Dibble spent 16 months in combat as a 25-year-old surgeon with the First Marine Division. He’d work nonstop for days at makeshift aid stations with no tents or bunkers, treating men who stepped on landmines or had up to 40 pieces of shrapnel covering their bodies. Working on his knees in the dark and the snow, Dibble used a penlight to locate wounds—turning on a flashlight would invite an enemy attack. Once a single enemy got through the guards and invaded an aid station, the spray of bullets from his machine gun killing Dibble’s aide and the wounded soldier they were working on. After one Chinese offensive, Dibble counted medical tags and found that 1,004 cases had arrived at his company in three days.

Sixty years later the memories of such carnage are fresh, and many veterans are striving to make sure the sacrifices of the Korean War’s fallen are not forgotten. Weber wants the names of the dead added to the Korean War Veterans Memorial on the National Mall. In 1987 Ronald Reagan appointed Weber to the advisory board overseeing the building of the memorial. The final product, featuring 19 steel statues in combat gear representing a squad on patrol, Weber believes remains unfinished: “The memorial reminds people that someone served, but it doesn’t remind them that someone sacrificed.”

He’s testified before Congress and gotten lawmakers to write bills. But the current version of legislation to add the names has only 40 supporters in the House.

On a local level, members of Antietam Chapter 312 of the Korean War Veterans Association have had more success. In June they dedicated a monument in Hagerstown, Md. It bears the names of the 32 Korean War dead from surrounding Washington County inscribed on a stone tablet. The chapter raised $40,000 for the project, with local governments supplying an additional $60,000. Dozens came to the unveiling ceremony, where a bell rang once for each of the dead.
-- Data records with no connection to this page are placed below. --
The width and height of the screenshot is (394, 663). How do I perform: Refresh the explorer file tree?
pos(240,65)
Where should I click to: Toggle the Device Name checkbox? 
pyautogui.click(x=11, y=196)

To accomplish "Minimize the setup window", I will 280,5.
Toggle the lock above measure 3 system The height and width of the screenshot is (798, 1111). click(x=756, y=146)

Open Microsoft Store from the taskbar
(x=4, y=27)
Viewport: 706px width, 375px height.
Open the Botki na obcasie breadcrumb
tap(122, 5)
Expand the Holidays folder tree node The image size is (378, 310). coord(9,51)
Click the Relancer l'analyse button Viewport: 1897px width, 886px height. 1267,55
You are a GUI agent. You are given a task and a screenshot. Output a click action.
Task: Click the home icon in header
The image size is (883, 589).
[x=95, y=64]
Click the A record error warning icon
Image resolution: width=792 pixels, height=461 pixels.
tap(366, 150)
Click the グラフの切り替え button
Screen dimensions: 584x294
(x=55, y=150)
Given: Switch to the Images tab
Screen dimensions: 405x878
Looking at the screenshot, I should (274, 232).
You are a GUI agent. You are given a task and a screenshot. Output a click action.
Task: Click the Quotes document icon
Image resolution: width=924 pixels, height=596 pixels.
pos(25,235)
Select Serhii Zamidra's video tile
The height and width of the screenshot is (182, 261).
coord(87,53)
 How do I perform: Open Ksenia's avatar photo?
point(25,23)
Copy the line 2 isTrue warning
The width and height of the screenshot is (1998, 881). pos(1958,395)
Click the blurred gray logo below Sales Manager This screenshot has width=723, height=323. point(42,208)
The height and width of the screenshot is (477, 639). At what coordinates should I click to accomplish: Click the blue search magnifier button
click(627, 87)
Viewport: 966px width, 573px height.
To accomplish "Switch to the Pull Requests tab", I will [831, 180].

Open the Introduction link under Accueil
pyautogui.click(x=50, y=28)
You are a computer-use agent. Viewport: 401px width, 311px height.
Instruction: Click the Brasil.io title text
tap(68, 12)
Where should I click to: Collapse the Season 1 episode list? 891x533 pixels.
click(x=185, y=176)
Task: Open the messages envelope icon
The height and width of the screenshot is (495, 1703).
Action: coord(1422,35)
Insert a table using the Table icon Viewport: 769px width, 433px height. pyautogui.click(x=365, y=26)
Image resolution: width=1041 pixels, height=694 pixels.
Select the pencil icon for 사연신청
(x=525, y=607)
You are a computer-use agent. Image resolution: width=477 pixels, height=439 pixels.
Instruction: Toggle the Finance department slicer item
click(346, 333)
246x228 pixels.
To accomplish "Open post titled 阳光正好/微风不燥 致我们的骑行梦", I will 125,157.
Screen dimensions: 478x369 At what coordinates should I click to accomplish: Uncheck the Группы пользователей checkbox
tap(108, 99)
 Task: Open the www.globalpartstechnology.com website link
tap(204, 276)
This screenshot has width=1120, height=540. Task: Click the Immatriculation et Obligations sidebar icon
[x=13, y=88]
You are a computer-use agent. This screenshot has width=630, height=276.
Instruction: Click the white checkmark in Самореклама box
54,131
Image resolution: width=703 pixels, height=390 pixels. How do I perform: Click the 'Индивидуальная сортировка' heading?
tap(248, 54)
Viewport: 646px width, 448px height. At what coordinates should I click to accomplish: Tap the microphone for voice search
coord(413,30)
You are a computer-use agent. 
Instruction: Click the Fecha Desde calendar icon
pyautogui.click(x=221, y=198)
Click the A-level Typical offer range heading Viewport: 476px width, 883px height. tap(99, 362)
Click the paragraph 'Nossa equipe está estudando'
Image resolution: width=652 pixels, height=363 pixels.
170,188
The memorial also honors living veterans like John Koontz, whose oldest son was nearly 19 months old before Koontz first saw him. At 82, his left foot still tingles from the frostbite he got six decades ago in Korea. The monument also honors Jesse Englehart, 81, who had his helmet shot off his head twice running up a hill at the Battle of Chosin Reservoir, and survived a grenade landing 10 feet from him. And John Jackson, 84, who earned a Bronze Star driving an M4 tank in combat with only one week’s rest during 13 months of fighting.

“Lord knows how many people I ran over with that tank,” said Jackson, whose unit won six battle stars. “You are moving day and night and you don’t know where you are going. I do think about it to this day. It takes something out of you.”